[Stored data entries]
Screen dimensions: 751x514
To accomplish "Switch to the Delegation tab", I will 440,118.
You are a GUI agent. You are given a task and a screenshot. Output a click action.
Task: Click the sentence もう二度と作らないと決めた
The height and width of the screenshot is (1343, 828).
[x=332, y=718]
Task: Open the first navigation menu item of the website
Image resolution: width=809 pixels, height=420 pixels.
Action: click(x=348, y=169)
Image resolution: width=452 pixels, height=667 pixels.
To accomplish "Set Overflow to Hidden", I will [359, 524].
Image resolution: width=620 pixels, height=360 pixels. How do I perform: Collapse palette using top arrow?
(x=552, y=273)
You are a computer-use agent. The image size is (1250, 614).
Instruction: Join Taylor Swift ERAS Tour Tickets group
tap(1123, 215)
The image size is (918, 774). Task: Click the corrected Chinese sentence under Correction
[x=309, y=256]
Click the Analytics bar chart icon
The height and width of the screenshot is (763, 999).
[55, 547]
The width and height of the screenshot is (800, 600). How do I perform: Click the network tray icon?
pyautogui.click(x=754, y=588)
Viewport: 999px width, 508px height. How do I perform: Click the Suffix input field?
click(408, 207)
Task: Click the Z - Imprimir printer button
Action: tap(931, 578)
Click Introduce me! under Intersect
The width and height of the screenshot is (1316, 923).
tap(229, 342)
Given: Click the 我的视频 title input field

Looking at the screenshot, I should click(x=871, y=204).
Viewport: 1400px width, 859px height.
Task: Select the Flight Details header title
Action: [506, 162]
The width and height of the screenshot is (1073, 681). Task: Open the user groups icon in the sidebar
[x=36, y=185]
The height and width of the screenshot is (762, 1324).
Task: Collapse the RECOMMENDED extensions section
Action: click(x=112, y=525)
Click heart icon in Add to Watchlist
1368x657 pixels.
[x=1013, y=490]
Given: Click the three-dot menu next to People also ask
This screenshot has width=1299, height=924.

→ Exercise requirements:
Write out word for word every line from the one containing "You are a GUI" through the last line of the data, and no other line.

→ Written solution:
You are a GUI agent. You are given a task and a screenshot. Output a click action.
Task: Click the sentence もう二度と作らないと決めた
The height and width of the screenshot is (1343, 828).
[x=332, y=718]
Task: Open the first navigation menu item of the website
Image resolution: width=809 pixels, height=420 pixels.
Action: click(x=348, y=169)
Image resolution: width=452 pixels, height=667 pixels.
To accomplish "Set Overflow to Hidden", I will [359, 524].
Image resolution: width=620 pixels, height=360 pixels. How do I perform: Collapse palette using top arrow?
(x=552, y=273)
You are a computer-use agent. The image size is (1250, 614).
Instruction: Join Taylor Swift ERAS Tour Tickets group
tap(1123, 215)
The image size is (918, 774). Task: Click the corrected Chinese sentence under Correction
[x=309, y=256]
Click the Analytics bar chart icon
The height and width of the screenshot is (763, 999).
[55, 547]
The width and height of the screenshot is (800, 600). How do I perform: Click the network tray icon?
pyautogui.click(x=754, y=588)
Viewport: 999px width, 508px height. How do I perform: Click the Suffix input field?
click(408, 207)
Task: Click the Z - Imprimir printer button
Action: tap(931, 578)
Click Introduce me! under Intersect
The width and height of the screenshot is (1316, 923).
tap(229, 342)
Given: Click the 我的视频 title input field

Looking at the screenshot, I should click(x=871, y=204).
Viewport: 1400px width, 859px height.
Task: Select the Flight Details header title
Action: [506, 162]
The width and height of the screenshot is (1073, 681). Task: Open the user groups icon in the sidebar
[x=36, y=185]
The height and width of the screenshot is (762, 1324).
Task: Collapse the RECOMMENDED extensions section
Action: click(x=112, y=525)
Click heart icon in Add to Watchlist
1368x657 pixels.
[x=1013, y=490]
Given: Click the three-dot menu next to People also ask
This screenshot has width=1299, height=924.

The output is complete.